== Short task ==
Reproduce each of the entries below word for word, keeping every line in its original order.

== Provided data ==
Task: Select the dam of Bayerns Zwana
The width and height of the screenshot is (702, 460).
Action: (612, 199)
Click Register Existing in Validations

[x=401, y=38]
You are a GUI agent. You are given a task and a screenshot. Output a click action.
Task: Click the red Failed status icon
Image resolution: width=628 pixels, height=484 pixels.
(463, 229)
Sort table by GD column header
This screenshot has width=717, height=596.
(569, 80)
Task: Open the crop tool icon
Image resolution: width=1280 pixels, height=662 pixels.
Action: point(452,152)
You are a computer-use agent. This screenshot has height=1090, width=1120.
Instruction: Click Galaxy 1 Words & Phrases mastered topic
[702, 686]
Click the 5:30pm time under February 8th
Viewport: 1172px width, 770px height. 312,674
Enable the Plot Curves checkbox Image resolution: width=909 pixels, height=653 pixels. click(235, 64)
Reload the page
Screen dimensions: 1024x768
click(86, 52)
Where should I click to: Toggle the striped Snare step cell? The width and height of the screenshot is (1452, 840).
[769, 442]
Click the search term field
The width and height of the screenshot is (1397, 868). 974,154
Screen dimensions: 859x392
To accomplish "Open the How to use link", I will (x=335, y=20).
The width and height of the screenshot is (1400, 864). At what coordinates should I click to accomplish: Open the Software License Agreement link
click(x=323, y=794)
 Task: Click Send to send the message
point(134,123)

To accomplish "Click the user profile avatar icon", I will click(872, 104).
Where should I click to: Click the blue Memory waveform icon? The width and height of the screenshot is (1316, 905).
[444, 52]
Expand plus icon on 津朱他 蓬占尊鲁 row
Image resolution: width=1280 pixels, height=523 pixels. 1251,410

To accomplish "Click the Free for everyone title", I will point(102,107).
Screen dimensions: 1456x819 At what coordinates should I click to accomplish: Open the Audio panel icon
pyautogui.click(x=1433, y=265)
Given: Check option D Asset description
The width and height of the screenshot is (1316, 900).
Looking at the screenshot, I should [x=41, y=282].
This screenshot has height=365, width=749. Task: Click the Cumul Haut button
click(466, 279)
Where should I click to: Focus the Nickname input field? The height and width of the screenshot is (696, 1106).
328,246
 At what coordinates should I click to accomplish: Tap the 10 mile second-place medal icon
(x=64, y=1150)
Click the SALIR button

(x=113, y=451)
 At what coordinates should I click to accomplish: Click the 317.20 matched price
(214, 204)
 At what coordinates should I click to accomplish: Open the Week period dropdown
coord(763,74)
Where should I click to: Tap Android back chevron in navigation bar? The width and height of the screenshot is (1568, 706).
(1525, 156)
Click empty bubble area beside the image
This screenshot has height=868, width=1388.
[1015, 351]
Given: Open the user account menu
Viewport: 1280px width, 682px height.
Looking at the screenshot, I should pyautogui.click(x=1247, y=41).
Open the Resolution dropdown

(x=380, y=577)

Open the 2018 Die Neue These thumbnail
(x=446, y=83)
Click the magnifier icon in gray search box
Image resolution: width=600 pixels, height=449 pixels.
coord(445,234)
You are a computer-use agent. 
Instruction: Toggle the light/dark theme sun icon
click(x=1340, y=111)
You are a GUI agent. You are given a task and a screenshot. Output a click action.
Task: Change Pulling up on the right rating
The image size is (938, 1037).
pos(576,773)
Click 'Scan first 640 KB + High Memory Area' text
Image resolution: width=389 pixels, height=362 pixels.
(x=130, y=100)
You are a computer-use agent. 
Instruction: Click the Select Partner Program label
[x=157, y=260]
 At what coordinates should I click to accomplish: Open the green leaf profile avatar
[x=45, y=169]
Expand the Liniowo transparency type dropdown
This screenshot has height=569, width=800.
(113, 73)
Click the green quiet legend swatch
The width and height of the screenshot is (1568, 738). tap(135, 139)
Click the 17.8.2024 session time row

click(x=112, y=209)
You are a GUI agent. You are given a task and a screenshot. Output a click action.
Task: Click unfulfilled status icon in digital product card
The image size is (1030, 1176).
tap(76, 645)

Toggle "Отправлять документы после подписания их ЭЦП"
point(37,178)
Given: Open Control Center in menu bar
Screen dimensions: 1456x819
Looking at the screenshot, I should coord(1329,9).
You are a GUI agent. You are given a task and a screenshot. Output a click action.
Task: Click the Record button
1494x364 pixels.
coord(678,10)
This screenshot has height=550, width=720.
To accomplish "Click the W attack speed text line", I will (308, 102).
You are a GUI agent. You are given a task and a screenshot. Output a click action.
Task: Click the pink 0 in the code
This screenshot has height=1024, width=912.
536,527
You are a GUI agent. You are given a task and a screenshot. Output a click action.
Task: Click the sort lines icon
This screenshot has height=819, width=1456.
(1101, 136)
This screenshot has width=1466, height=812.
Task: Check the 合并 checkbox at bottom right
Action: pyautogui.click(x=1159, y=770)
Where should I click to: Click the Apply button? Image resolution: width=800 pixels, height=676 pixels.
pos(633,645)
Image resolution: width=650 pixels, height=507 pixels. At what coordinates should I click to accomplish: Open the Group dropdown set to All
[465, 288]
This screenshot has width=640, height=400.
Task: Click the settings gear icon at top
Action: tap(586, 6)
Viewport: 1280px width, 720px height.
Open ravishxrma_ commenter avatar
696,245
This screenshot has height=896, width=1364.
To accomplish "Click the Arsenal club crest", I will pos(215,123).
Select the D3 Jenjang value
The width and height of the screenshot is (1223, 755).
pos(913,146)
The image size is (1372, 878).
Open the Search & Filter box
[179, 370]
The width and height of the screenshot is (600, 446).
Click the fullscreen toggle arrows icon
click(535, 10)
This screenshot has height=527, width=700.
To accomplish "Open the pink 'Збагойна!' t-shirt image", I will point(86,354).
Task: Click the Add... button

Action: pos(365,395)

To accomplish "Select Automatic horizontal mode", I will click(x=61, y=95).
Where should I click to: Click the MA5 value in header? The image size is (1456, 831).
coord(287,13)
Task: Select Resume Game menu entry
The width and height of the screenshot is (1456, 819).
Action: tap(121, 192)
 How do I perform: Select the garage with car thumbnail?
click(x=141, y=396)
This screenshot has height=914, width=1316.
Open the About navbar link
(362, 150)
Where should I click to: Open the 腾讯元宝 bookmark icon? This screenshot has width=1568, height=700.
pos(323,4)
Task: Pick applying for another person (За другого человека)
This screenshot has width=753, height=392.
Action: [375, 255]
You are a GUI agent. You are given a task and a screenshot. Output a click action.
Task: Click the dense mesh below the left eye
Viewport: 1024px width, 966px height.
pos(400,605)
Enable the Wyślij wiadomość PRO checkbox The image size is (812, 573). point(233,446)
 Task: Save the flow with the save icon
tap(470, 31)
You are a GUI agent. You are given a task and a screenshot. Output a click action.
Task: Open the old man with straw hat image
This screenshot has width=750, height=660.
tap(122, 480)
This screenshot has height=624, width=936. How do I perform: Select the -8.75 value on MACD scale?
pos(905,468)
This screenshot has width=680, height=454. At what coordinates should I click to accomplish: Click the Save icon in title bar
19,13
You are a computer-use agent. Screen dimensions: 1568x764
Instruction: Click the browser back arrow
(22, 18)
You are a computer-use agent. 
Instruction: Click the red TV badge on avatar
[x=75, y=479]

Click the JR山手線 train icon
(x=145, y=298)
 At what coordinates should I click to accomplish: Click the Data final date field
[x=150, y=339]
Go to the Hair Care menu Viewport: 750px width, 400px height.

== Answer to the problem ==
Task: Select the dam of Bayerns Zwana
The width and height of the screenshot is (702, 460).
Action: (612, 199)
Click Register Existing in Validations

[x=401, y=38]
You are a GUI agent. You are given a task and a screenshot. Output a click action.
Task: Click the red Failed status icon
Image resolution: width=628 pixels, height=484 pixels.
(463, 229)
Sort table by GD column header
This screenshot has width=717, height=596.
(569, 80)
Task: Open the crop tool icon
Image resolution: width=1280 pixels, height=662 pixels.
Action: point(452,152)
You are a computer-use agent. This screenshot has height=1090, width=1120.
Instruction: Click Galaxy 1 Words & Phrases mastered topic
[702, 686]
Click the 5:30pm time under February 8th
Viewport: 1172px width, 770px height. 312,674
Enable the Plot Curves checkbox Image resolution: width=909 pixels, height=653 pixels. click(235, 64)
Reload the page
Screen dimensions: 1024x768
click(86, 52)
Where should I click to: Toggle the striped Snare step cell? The width and height of the screenshot is (1452, 840).
[769, 442]
Click the search term field
The width and height of the screenshot is (1397, 868). 974,154
Screen dimensions: 859x392
To accomplish "Open the How to use link", I will (x=335, y=20).
The width and height of the screenshot is (1400, 864). At what coordinates should I click to accomplish: Open the Software License Agreement link
click(x=323, y=794)
 Task: Click Send to send the message
point(134,123)

To accomplish "Click the user profile avatar icon", I will click(872, 104).
Where should I click to: Click the blue Memory waveform icon? The width and height of the screenshot is (1316, 905).
[444, 52]
Expand plus icon on 津朱他 蓬占尊鲁 row
Image resolution: width=1280 pixels, height=523 pixels. 1251,410

To accomplish "Click the Free for everyone title", I will point(102,107).
Screen dimensions: 1456x819 At what coordinates should I click to accomplish: Open the Audio panel icon
pyautogui.click(x=1433, y=265)
Given: Check option D Asset description
The width and height of the screenshot is (1316, 900).
Looking at the screenshot, I should [x=41, y=282].
This screenshot has height=365, width=749. Task: Click the Cumul Haut button
click(466, 279)
Where should I click to: Focus the Nickname input field? The height and width of the screenshot is (696, 1106).
328,246
 At what coordinates should I click to accomplish: Tap the 10 mile second-place medal icon
(x=64, y=1150)
Click the SALIR button

(x=113, y=451)
 At what coordinates should I click to accomplish: Click the 317.20 matched price
(214, 204)
 At what coordinates should I click to accomplish: Open the Week period dropdown
coord(763,74)
Where should I click to: Tap Android back chevron in navigation bar? The width and height of the screenshot is (1568, 706).
(1525, 156)
Click empty bubble area beside the image
This screenshot has height=868, width=1388.
[1015, 351]
Given: Open the user account menu
Viewport: 1280px width, 682px height.
Looking at the screenshot, I should pyautogui.click(x=1247, y=41).
Open the Resolution dropdown

(x=380, y=577)

Open the 2018 Die Neue These thumbnail
(x=446, y=83)
Click the magnifier icon in gray search box
Image resolution: width=600 pixels, height=449 pixels.
coord(445,234)
You are a computer-use agent. 
Instruction: Toggle the light/dark theme sun icon
click(x=1340, y=111)
You are a GUI agent. You are given a task and a screenshot. Output a click action.
Task: Change Pulling up on the right rating
The image size is (938, 1037).
pos(576,773)
Click 'Scan first 640 KB + High Memory Area' text
Image resolution: width=389 pixels, height=362 pixels.
(x=130, y=100)
You are a computer-use agent. 
Instruction: Click the Select Partner Program label
[x=157, y=260]
 At what coordinates should I click to accomplish: Open the green leaf profile avatar
[x=45, y=169]
Expand the Liniowo transparency type dropdown
This screenshot has height=569, width=800.
(113, 73)
Click the green quiet legend swatch
The width and height of the screenshot is (1568, 738). tap(135, 139)
Click the 17.8.2024 session time row

click(x=112, y=209)
You are a GUI agent. You are given a task and a screenshot. Output a click action.
Task: Click unfulfilled status icon in digital product card
The image size is (1030, 1176).
tap(76, 645)

Toggle "Отправлять документы после подписания их ЭЦП"
point(37,178)
Given: Open Control Center in menu bar
Screen dimensions: 1456x819
Looking at the screenshot, I should coord(1329,9).
You are a GUI agent. You are given a task and a screenshot. Output a click action.
Task: Click the Record button
1494x364 pixels.
coord(678,10)
This screenshot has height=550, width=720.
To accomplish "Click the W attack speed text line", I will (308, 102).
You are a GUI agent. You are given a task and a screenshot. Output a click action.
Task: Click the pink 0 in the code
This screenshot has height=1024, width=912.
536,527
You are a GUI agent. You are given a task and a screenshot. Output a click action.
Task: Click the sort lines icon
This screenshot has height=819, width=1456.
(1101, 136)
This screenshot has width=1466, height=812.
Task: Check the 合并 checkbox at bottom right
Action: pyautogui.click(x=1159, y=770)
Where should I click to: Click the Apply button? Image resolution: width=800 pixels, height=676 pixels.
pos(633,645)
Image resolution: width=650 pixels, height=507 pixels. At what coordinates should I click to accomplish: Open the Group dropdown set to All
[465, 288]
This screenshot has width=640, height=400.
Task: Click the settings gear icon at top
Action: tap(586, 6)
Viewport: 1280px width, 720px height.
Open ravishxrma_ commenter avatar
696,245
This screenshot has height=896, width=1364.
To accomplish "Click the Arsenal club crest", I will pos(215,123).
Select the D3 Jenjang value
The width and height of the screenshot is (1223, 755).
pos(913,146)
The image size is (1372, 878).
Open the Search & Filter box
[179, 370]
The width and height of the screenshot is (600, 446).
Click the fullscreen toggle arrows icon
click(535, 10)
This screenshot has height=527, width=700.
To accomplish "Open the pink 'Збагойна!' t-shirt image", I will point(86,354).
Task: Click the Add... button

Action: pos(365,395)

To accomplish "Select Automatic horizontal mode", I will click(x=61, y=95).
Where should I click to: Click the MA5 value in header? The image size is (1456, 831).
coord(287,13)
Task: Select Resume Game menu entry
The width and height of the screenshot is (1456, 819).
Action: tap(121, 192)
 How do I perform: Select the garage with car thumbnail?
click(x=141, y=396)
This screenshot has height=914, width=1316.
Open the About navbar link
(362, 150)
Where should I click to: Open the 腾讯元宝 bookmark icon? This screenshot has width=1568, height=700.
pos(323,4)
Task: Pick applying for another person (За другого человека)
This screenshot has width=753, height=392.
Action: [375, 255]
You are a GUI agent. You are given a task and a screenshot. Output a click action.
Task: Click the dense mesh below the left eye
Viewport: 1024px width, 966px height.
pos(400,605)
Enable the Wyślij wiadomość PRO checkbox The image size is (812, 573). point(233,446)
 Task: Save the flow with the save icon
tap(470, 31)
You are a GUI agent. You are given a task and a screenshot. Output a click action.
Task: Open the old man with straw hat image
This screenshot has width=750, height=660.
tap(122, 480)
This screenshot has height=624, width=936. How do I perform: Select the -8.75 value on MACD scale?
pos(905,468)
This screenshot has width=680, height=454. At what coordinates should I click to accomplish: Click the Save icon in title bar
19,13
You are a computer-use agent. Screen dimensions: 1568x764
Instruction: Click the browser back arrow
(22, 18)
You are a computer-use agent. 
Instruction: Click the red TV badge on avatar
[x=75, y=479]

Click the JR山手線 train icon
(x=145, y=298)
 At what coordinates should I click to accomplish: Click the Data final date field
[x=150, y=339]
Go to the Hair Care menu Viewport: 750px width, 400px height.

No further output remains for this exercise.